[DATA SECTION — start]
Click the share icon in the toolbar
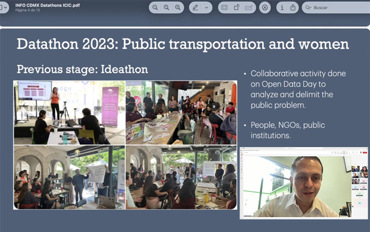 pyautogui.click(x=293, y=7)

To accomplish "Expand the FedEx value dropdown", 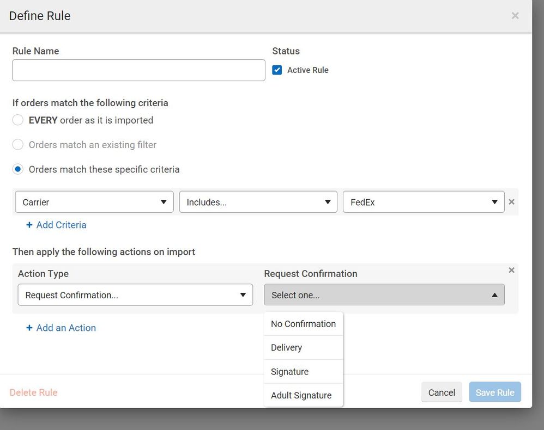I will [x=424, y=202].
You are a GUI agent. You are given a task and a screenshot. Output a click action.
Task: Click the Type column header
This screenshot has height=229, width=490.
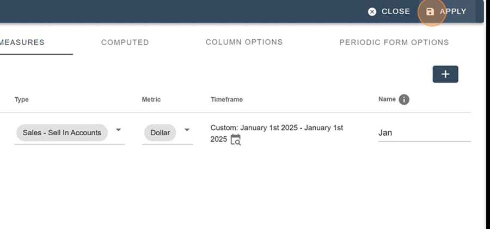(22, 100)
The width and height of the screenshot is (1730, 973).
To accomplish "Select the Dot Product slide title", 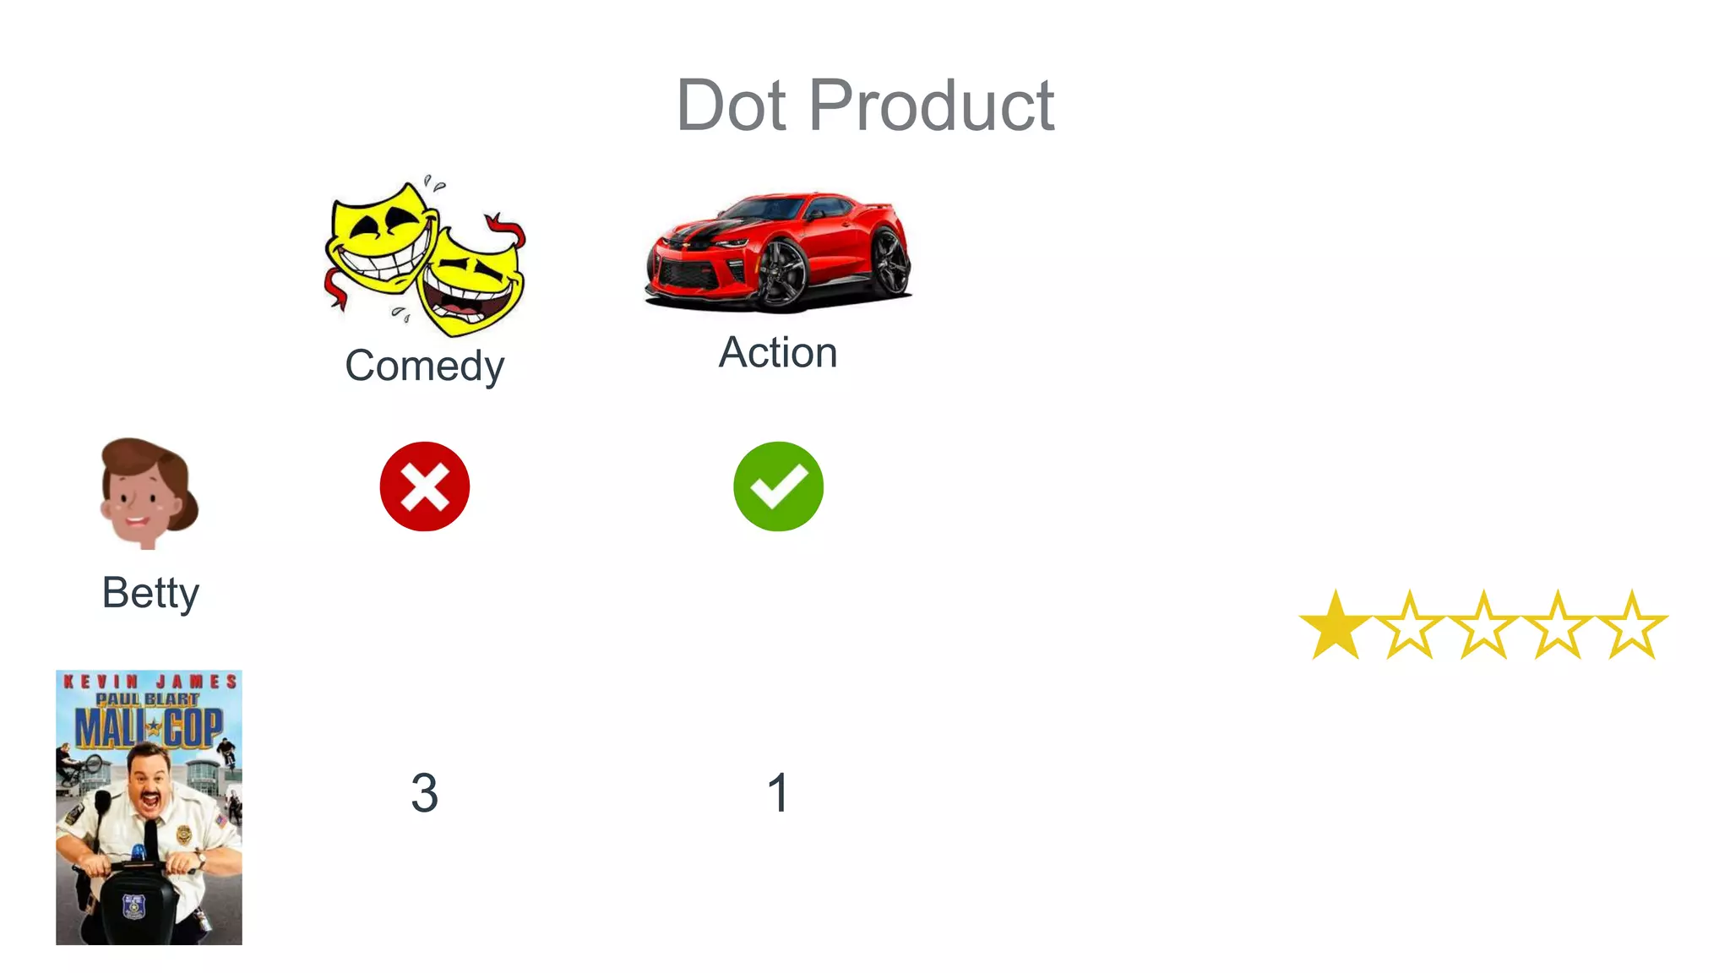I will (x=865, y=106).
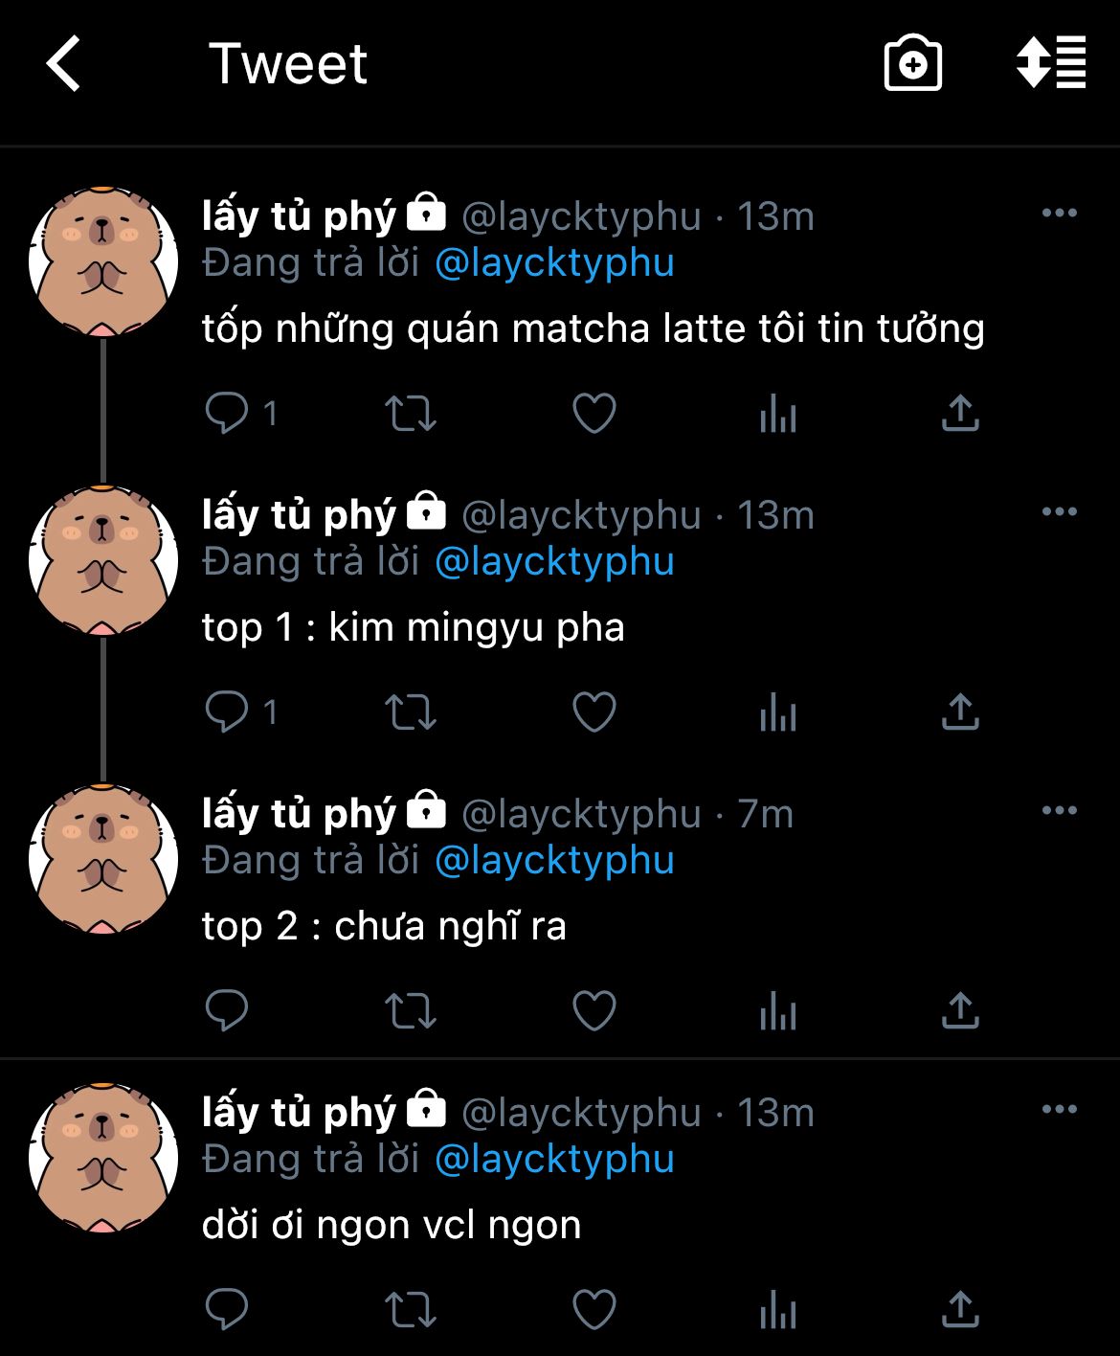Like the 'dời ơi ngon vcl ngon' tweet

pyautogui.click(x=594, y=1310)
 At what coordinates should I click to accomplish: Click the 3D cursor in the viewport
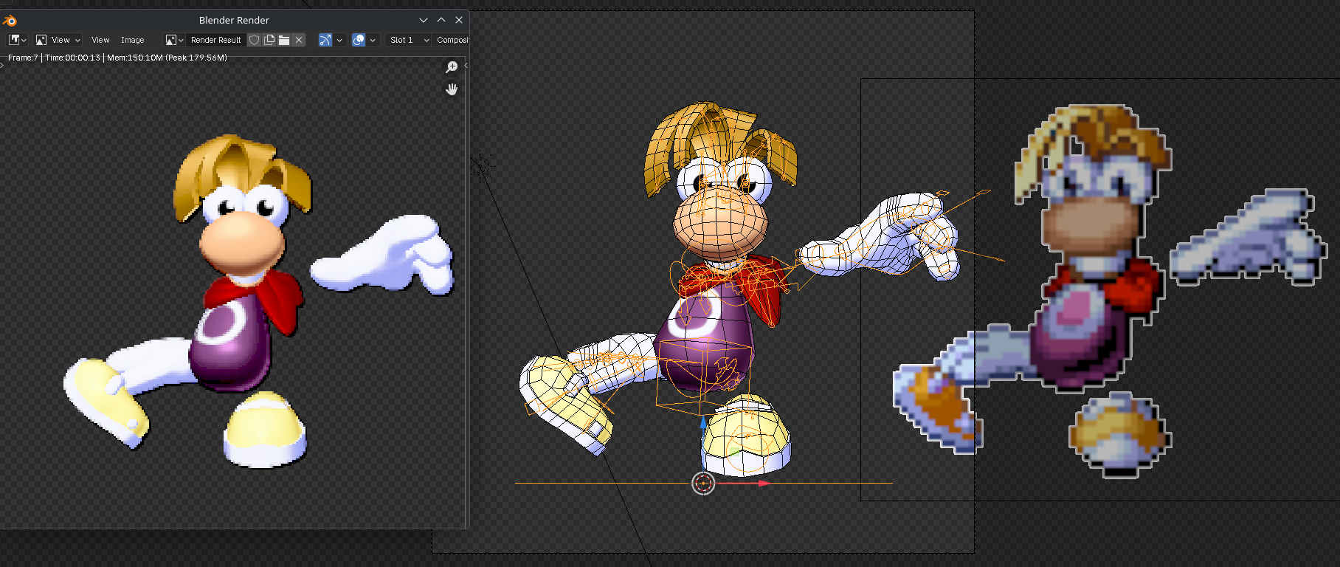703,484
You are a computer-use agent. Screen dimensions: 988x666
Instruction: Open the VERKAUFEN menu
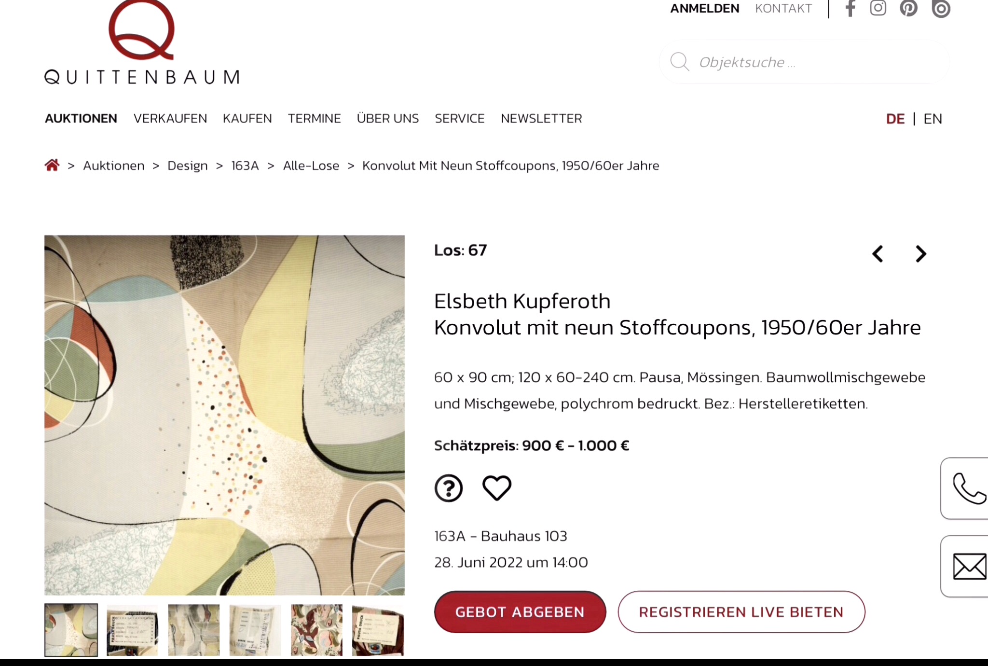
[DATA SECTION — finish]
Read through the entries and copy every line that includes "agent".

You are a GUI agent. You are given a task and a screenshot. Output a click action.
You are a computer-use agent. Screen dimensions: 988x666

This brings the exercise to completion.